Kerrigan: Biden’s IP waiver disaster for small businesses

The Biden administration is considering giving away ground-breaking American technologies to China, India, and other countries — yes, for free. This giveaway would ravage the small businesses that drive innovation in the United States, and crush the economy in the process.

The give-a-away would waive aspects of the World Trade Organization’s (WTO’s) Agreement on Trade Related Aspects of Intellectual Property Rights, or TRIPS Agreement, which sets global shared standards for intellectual property (IP) protection. Last year, with the Biden administration’s blessing, the WTO waived certain commitments in the TRIPS Agreement for COVID vaccines. Not a single shot can be attributed to that action. Now, the Biden administration may double down on failed policy, and potentially expand the waiver to COVID therapies and tests.

An expanded IP waiver would have disastrous consequences for the life sciences sector, and by extension small businesses. Nine out of 10 U.S. pharmaceutical companies have fewer than 500 employees. Three-quarters have fewer than 100 employees, and nearly half have less than 10. Even Cambridge’s Moderna was a relatively unknown startup only a decade ago.

Small firms account for an outsized share of biopharmaceutical innovation. And Massachusetts, in particular Boston and Cambridge, are major biotech hubs in the nation. Emerging companies are responsible for approximately 80% of drugs in the development pipeline. All told, small businesses generate about 14 times more patents than large firms and universities and employ roughly four in 10 scientists and engineers across the country.

They’re able to do so only because of the United States’ strong and reliable system of intellectual property protections, which gives entrepreneurs and investors an opportunity to earn a return on the time, energy and funds they’ve devoted to risky business ventures.

IP is particularly important in the pharmaceutical sector, where bringing just one drug to market routinely costs more than $2 billion and can take 10 years or more. Nearly 90% of experimental medicines that enter clinical trials are never approved by the FDA.

But significantly weakening IP protections, as a TRIPS waiver expansion would do, could send this carefully balanced system into a death spiral.

Knowing that governments can arbitrarily waive patents on revolutionary innovations, funders and entrepreneurs will hesitate to invest in risky R&D projects in the future.
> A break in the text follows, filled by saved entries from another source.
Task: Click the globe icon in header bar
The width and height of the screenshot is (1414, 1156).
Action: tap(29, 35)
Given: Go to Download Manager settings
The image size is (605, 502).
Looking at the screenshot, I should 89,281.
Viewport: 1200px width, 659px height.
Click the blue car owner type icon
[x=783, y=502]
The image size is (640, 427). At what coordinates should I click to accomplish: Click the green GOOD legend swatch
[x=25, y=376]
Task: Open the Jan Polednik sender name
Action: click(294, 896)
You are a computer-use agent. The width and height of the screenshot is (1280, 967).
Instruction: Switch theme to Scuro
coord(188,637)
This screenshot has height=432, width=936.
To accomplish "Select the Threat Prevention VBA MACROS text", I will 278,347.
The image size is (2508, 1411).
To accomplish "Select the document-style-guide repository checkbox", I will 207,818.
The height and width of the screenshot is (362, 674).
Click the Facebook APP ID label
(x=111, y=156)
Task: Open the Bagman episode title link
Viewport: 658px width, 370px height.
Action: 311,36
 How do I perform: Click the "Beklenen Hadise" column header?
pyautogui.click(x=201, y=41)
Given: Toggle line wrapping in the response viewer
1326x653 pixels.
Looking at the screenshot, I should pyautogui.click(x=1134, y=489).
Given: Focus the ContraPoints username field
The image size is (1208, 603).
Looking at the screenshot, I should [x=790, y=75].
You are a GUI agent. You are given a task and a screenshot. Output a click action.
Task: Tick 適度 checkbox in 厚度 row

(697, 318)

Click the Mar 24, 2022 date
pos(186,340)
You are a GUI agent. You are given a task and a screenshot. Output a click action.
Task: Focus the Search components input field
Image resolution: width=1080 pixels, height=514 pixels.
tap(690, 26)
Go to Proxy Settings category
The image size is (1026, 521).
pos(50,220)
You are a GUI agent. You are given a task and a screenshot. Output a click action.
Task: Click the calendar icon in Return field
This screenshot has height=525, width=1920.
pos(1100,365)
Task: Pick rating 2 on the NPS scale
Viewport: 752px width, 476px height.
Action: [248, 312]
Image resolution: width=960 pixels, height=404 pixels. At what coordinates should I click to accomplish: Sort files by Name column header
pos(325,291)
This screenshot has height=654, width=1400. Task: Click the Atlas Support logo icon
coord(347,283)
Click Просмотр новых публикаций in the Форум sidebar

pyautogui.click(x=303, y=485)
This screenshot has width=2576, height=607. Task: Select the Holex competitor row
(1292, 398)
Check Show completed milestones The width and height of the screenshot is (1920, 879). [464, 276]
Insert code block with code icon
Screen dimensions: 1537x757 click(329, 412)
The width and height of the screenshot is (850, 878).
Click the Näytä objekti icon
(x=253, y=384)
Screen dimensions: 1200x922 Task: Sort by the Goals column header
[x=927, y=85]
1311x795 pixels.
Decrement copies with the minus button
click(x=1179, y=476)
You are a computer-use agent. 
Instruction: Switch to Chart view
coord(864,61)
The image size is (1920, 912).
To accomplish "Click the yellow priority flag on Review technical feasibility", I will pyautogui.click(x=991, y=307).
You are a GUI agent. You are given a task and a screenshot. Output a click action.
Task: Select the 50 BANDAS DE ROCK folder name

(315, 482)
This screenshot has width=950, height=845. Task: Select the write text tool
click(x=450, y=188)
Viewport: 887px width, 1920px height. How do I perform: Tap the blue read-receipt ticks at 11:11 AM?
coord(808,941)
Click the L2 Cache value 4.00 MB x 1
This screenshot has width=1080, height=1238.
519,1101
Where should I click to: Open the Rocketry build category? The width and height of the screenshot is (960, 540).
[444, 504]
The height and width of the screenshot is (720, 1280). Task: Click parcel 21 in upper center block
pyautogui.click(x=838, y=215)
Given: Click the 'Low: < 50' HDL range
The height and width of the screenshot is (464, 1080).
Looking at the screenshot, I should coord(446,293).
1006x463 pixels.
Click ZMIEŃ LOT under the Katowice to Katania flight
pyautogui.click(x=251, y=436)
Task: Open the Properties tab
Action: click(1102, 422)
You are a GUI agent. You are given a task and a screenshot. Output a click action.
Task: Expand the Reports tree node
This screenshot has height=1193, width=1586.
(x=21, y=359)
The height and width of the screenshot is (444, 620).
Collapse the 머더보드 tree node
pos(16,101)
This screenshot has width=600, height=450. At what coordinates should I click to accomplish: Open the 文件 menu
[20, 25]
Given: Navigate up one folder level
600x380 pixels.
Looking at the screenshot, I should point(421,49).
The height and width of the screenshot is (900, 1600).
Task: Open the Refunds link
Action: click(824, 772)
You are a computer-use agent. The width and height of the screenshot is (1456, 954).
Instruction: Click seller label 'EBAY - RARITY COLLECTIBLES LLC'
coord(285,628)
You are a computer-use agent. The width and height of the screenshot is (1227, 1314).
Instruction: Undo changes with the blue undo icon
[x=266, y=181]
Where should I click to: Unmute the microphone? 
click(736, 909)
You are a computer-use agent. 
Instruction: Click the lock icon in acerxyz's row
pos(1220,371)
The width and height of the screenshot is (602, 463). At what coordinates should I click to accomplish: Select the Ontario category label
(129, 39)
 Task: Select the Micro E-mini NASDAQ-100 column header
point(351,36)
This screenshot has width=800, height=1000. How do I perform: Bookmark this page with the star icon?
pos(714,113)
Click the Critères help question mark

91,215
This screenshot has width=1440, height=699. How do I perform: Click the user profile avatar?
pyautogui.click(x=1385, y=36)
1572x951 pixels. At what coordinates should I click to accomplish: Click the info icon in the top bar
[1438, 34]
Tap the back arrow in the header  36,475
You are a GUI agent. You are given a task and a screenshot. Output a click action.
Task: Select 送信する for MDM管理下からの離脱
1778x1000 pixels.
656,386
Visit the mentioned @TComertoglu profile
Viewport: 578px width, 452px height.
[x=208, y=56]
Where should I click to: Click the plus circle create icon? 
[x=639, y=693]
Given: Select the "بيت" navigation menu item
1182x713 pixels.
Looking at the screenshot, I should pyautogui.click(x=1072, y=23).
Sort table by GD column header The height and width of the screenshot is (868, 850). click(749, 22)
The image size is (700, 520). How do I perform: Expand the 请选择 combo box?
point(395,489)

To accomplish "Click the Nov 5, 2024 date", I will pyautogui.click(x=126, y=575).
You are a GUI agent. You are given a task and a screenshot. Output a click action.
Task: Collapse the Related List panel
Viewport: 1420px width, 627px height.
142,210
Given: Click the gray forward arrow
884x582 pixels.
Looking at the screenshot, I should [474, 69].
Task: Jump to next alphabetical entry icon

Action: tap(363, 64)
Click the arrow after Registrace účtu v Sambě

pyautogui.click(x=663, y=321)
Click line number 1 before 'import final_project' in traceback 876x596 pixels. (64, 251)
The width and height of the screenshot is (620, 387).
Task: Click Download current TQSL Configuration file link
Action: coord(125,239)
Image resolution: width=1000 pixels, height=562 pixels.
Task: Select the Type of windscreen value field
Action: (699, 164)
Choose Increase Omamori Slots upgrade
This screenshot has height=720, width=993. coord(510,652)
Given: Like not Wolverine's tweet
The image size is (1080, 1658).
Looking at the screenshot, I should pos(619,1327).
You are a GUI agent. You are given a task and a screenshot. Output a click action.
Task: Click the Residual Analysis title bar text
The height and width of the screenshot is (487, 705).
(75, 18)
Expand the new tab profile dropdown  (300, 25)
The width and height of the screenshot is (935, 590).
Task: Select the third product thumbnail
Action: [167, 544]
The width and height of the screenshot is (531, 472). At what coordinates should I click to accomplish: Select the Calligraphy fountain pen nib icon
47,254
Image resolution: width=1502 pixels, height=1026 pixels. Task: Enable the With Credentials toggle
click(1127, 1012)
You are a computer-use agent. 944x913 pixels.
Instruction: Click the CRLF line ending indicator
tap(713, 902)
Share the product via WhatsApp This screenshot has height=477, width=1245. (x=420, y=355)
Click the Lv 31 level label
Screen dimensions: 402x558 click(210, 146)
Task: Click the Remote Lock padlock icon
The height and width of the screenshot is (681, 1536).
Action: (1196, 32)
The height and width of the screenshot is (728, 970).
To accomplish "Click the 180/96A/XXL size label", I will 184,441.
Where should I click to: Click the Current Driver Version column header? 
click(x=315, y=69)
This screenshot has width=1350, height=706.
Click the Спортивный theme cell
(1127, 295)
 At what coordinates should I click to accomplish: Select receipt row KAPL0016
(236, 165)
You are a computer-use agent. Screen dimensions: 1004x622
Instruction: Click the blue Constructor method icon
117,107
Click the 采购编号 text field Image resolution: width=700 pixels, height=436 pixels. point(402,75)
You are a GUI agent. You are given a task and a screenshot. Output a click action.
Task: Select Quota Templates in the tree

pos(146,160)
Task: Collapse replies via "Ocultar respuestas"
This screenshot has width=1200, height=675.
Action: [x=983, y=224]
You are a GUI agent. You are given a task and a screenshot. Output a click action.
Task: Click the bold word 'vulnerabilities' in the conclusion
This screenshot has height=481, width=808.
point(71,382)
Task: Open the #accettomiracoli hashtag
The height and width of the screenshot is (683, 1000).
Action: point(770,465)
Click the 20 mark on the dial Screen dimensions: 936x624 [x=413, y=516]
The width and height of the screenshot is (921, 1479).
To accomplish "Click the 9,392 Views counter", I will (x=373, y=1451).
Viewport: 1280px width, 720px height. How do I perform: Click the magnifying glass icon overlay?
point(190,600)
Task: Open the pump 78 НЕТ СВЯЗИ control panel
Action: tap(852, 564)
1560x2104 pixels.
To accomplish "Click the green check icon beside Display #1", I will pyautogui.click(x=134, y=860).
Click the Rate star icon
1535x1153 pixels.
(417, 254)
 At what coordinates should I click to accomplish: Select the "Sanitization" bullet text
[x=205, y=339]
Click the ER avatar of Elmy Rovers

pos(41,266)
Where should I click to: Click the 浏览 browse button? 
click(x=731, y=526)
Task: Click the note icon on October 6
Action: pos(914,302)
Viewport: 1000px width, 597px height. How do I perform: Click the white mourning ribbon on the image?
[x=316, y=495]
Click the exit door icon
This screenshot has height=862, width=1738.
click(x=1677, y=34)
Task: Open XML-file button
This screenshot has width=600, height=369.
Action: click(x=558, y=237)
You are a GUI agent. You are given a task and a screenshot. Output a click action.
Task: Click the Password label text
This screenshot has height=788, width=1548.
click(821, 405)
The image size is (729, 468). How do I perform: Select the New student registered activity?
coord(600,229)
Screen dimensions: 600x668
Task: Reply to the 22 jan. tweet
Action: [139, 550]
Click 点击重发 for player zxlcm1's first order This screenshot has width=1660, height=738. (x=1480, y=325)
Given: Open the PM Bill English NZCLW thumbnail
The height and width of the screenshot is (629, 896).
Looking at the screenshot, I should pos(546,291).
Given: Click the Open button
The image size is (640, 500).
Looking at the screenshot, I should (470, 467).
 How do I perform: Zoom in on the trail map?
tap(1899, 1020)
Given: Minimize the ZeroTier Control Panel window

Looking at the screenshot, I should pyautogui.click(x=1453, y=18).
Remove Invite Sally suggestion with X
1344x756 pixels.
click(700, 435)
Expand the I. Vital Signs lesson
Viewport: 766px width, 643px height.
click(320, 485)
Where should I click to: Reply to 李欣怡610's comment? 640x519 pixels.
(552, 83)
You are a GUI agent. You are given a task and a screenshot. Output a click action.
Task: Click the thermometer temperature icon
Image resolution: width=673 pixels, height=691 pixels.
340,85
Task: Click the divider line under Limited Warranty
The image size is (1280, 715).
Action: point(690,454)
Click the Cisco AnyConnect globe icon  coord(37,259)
That would almost certainly leave us on our heels if and when the next pandemic hits.

An investment slowdown would also trigger a tsunami of consequences for workers in IP-intensive sectors, where small businesses make up roughly 96% of firms. Altogether, companies in IP-reliant industries employ nearly half of all U.S. workers and contribute more than two out of every five dollars of U.S. economic output.

Each new innovation in these industries generates jobs. Consider the development of COVID-19 vaccines and treatments, which has supported more than 400,000 U.S. jobs alone.

Expanding the TRIPS waiver would put future jobs like these in jeopardy by allowing foreign nations to manufacture cheap copies of products that would have otherwise been made in U.S. factories. It’s therefore no surprise that various labor unions — including the International Brotherhood of Electrical Workers and the United Association of Union Plumbers and Pipefitters — have spoken out against the proposal.

Sending American life sciences manufacturing jobs overseas would also play into the hands of our fiercest rivals. Biotech innovation and manufacturing is a central pillar of Beijing’s “Made in China 2025” strategy, which aims to boost Chinese competitiveness in a number of high-tech industries.

An expanded TRIPS waiver would assist China in its efforts to supplant the United States as the global biopharmaceutical powerhouse. And it would directly undermine the goals laid out in the Biden administration’s own executive order to advance domestic biotechnology and biomanufacturing.

Some might argue that these catastrophic consequences are simply the price we must pay to promote widespread access to COVID-19 treatments and tests throughout the world — a worthy goal, to be sure.

But there is zero evidence of an IP-induced shortage of COVID-19 diagnostics and therapeutics. Last fall, therapeutic manufacturing lines were sitting dormant and millions of courses destined for low- and middle-income countries had yet to be distributed. Pharmaceutical companies, meanwhile, had already entered into nearly 140 voluntary licensing and manufacturing agreements to increase access to COVID-19 treatments in 127 countries.

A TRIPS waiver expansion would hamstring America’s small businesses and entrepreneurs while assisting China in its efforts to bolster its own domestic biotech industry. For the sake of America’s small businesses along with health consumers who depend on the innovative prowess of small biotech risk-takers, the Biden administration must reject this misguided proposal.

Karen Kerrigan is President and CEO of the Small Business & Entrepreneurship Council.